*GIVEN INFORMATION*:
------------------------------------------------------------------------

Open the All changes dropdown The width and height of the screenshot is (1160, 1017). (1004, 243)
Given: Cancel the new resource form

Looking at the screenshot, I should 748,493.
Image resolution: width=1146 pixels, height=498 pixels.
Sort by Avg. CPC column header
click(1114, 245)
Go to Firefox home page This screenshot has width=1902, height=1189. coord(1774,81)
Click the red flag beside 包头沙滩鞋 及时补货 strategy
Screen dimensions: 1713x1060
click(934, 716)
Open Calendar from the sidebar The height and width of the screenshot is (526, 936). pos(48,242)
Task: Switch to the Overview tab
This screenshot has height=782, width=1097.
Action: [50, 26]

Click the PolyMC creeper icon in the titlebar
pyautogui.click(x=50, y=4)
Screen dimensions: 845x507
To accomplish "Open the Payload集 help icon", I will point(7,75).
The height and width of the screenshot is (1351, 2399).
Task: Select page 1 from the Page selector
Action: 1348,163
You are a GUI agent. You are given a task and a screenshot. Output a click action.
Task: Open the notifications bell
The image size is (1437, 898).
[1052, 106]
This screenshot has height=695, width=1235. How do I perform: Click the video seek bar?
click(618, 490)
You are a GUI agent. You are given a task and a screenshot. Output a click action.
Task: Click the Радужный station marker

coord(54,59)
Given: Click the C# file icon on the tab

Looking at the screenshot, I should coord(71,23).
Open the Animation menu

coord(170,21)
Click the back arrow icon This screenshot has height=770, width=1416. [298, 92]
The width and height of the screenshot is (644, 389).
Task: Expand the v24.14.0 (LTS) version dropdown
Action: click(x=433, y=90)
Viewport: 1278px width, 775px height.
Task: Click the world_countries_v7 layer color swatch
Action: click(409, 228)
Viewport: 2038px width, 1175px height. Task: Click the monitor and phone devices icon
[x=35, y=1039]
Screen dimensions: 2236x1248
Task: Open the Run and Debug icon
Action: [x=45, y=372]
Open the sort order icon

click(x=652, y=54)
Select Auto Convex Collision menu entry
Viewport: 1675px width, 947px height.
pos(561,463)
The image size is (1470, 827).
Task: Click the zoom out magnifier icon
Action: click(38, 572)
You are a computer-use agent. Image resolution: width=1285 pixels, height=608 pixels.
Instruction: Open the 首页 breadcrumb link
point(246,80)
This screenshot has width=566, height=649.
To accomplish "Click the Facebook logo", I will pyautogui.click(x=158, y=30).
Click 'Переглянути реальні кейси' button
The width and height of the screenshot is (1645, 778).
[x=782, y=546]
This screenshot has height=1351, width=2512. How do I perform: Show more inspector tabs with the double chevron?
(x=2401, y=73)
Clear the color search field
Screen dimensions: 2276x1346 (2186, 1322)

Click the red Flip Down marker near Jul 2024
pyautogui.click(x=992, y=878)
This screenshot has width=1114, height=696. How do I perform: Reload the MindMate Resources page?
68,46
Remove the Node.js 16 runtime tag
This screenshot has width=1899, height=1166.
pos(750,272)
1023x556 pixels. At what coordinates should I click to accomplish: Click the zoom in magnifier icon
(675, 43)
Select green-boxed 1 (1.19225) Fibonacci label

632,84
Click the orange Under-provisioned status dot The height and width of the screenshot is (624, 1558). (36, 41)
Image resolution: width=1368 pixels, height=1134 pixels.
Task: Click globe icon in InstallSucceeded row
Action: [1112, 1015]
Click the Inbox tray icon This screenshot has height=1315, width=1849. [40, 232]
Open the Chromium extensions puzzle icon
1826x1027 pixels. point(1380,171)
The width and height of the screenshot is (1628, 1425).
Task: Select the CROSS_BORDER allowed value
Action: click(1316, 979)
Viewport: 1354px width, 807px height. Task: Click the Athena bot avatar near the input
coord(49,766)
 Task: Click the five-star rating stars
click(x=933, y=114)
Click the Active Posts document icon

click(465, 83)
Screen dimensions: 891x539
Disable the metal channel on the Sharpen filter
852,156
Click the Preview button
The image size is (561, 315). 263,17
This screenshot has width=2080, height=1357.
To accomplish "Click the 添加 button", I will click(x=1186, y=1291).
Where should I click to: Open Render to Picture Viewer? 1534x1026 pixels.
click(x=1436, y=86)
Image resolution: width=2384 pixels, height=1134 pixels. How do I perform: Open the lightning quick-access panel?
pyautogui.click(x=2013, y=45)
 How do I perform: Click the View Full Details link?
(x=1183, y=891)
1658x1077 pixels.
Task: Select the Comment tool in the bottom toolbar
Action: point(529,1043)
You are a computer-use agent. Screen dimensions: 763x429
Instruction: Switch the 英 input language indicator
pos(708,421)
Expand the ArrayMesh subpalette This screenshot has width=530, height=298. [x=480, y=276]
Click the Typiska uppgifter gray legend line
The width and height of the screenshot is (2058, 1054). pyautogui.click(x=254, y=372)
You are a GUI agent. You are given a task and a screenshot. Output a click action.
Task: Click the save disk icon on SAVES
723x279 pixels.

------------------------------------------------------------------------

*YOUR GOAL*: Retype exactly the span of lines from the one with "Click the red Flip Down marker near Jul 2024" through the one with "You are a computer-use agent. Screen"; include both ends and omit the rest of the material.

*TASK RESPONSE*:
Click the red Flip Down marker near Jul 2024
pyautogui.click(x=992, y=878)
This screenshot has width=1114, height=696. How do I perform: Reload the MindMate Resources page?
68,46
Remove the Node.js 16 runtime tag
This screenshot has width=1899, height=1166.
pos(750,272)
1023x556 pixels. At what coordinates should I click to accomplish: Click the zoom in magnifier icon
(675, 43)
Select green-boxed 1 (1.19225) Fibonacci label

632,84
Click the orange Under-provisioned status dot The height and width of the screenshot is (624, 1558). (36, 41)
Image resolution: width=1368 pixels, height=1134 pixels.
Task: Click globe icon in InstallSucceeded row
Action: [1112, 1015]
Click the Inbox tray icon This screenshot has height=1315, width=1849. [40, 232]
Open the Chromium extensions puzzle icon
1826x1027 pixels. point(1380,171)
The width and height of the screenshot is (1628, 1425).
Task: Select the CROSS_BORDER allowed value
Action: click(1316, 979)
Viewport: 1354px width, 807px height. Task: Click the Athena bot avatar near the input
coord(49,766)
 Task: Click the five-star rating stars
click(x=933, y=114)
Click the Active Posts document icon

click(465, 83)
Screen dimensions: 891x539
Disable the metal channel on the Sharpen filter
852,156
Click the Preview button
The image size is (561, 315). 263,17
This screenshot has width=2080, height=1357.
To accomplish "Click the 添加 button", I will click(x=1186, y=1291).
Where should I click to: Open Render to Picture Viewer? 1534x1026 pixels.
click(x=1436, y=86)
Image resolution: width=2384 pixels, height=1134 pixels. How do I perform: Open the lightning quick-access panel?
pyautogui.click(x=2013, y=45)
 How do I perform: Click the View Full Details link?
(x=1183, y=891)
1658x1077 pixels.
Task: Select the Comment tool in the bottom toolbar
Action: point(529,1043)
You are a computer-use agent. Screen dimensions: 763x429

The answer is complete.